Passer le flambeau : jeunesse, mémoire et réconciliation
Ce projet a pour effet crucial de réunir les anciennes et les nouvelles générations cambodgiennes. De jeunes bénévoles, souvent des étudiants universitaires issus des centres urbains, se rendent dans des hameaux reculés, tissant des liens malgré un fossé souvent profond entre leurs expériences. Le fait d'être témoin, d'écouter et d'enregistrer, est source d'apaisement pour les deux parties. Les survivants se sentent enfin reconnus et valorisés, tandis que les jeunes apprennent la résilience, la tolérance et la vigilance face à la cruauté.
Cet échange intergénérationnel est au cœur de la philosophie du Centre. En construisant un pont entre les générations, les jeunes Cambodgiens héritent non seulement d'un passé qui doit servir d'avertissement, mais acquièrent également les outils – l'empathie et la compréhension – nécessaires pour bâtir une société plus juste et plus inclusive.
Quand la mémoire rencontre l'avenir
Le travail du Centre de documentation de Stung Treng ne se limite pas à cataloguer le passé ; il façonne l'avenir du Cambodge. Dans le jardin planté là où des fosses communes marquaient autrefois le sol, des écoliers jouent. Dans les salles communautaires, les voix des survivants se mêlent aux questions des jeunes, et les arbres se dressent comme des monuments vivants entre ce qui a été perdu et ce qui a été reconquis.
Chaque témoignage, soigneusement conservé, devient un phare.

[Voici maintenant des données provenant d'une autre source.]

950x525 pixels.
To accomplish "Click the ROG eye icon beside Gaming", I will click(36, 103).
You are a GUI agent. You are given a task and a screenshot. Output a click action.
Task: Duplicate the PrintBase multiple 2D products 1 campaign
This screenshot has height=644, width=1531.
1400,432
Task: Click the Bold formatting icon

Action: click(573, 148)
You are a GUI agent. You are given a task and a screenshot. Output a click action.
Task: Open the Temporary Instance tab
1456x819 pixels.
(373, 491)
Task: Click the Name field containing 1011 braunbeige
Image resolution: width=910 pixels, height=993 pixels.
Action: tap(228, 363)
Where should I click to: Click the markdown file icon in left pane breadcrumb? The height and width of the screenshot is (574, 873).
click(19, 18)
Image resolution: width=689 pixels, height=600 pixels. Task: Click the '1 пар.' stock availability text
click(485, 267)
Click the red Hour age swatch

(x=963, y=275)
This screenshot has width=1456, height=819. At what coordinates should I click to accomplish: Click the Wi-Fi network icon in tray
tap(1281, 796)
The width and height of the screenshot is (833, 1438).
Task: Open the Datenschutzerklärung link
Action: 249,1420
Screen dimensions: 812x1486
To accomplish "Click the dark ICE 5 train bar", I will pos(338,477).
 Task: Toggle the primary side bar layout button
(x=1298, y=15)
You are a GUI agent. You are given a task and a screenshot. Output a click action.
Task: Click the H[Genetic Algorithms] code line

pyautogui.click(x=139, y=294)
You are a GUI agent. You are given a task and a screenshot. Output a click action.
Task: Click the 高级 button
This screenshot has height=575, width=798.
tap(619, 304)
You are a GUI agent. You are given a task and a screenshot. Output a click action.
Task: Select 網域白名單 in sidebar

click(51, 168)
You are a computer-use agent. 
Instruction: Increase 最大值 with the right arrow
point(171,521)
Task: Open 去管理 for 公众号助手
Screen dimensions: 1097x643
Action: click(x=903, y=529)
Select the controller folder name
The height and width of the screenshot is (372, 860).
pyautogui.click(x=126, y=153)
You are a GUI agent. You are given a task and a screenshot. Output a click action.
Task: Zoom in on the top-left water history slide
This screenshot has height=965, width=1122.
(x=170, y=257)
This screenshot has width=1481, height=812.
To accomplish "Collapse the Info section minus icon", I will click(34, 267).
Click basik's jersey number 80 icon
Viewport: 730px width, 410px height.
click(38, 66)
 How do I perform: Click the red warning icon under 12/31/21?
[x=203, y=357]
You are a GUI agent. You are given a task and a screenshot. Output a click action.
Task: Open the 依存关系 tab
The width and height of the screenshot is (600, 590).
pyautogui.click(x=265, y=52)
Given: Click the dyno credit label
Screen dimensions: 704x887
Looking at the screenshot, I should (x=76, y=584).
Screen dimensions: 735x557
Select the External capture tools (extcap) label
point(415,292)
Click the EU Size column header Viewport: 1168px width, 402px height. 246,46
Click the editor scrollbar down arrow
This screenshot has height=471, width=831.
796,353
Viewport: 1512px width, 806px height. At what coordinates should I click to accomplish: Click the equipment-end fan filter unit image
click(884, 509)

Le Cambodge fonde son espoir sur ces récits : que le souvenir empêchera que l'histoire ne se répète et que, sur les ruines des atrocités, un avenir plus radieux et plus compatissant pourra s'épanouir.
Pour les innombrables survivants de Stung Treng, le souvenir n'est pas un fardeau, mais un cadeau, la promesse que le monde n'a pas oublié, que la leçon tirée de la souffrance du Cambodge ne s'estompera pas avec le temps. À mesure que la mémoire devient histoire et que le traumatisme se transforme en enseignement, Stung Treng n'est plus seulement un lieu de tristesse, mais aussi un symbole de guérison et d'espoir.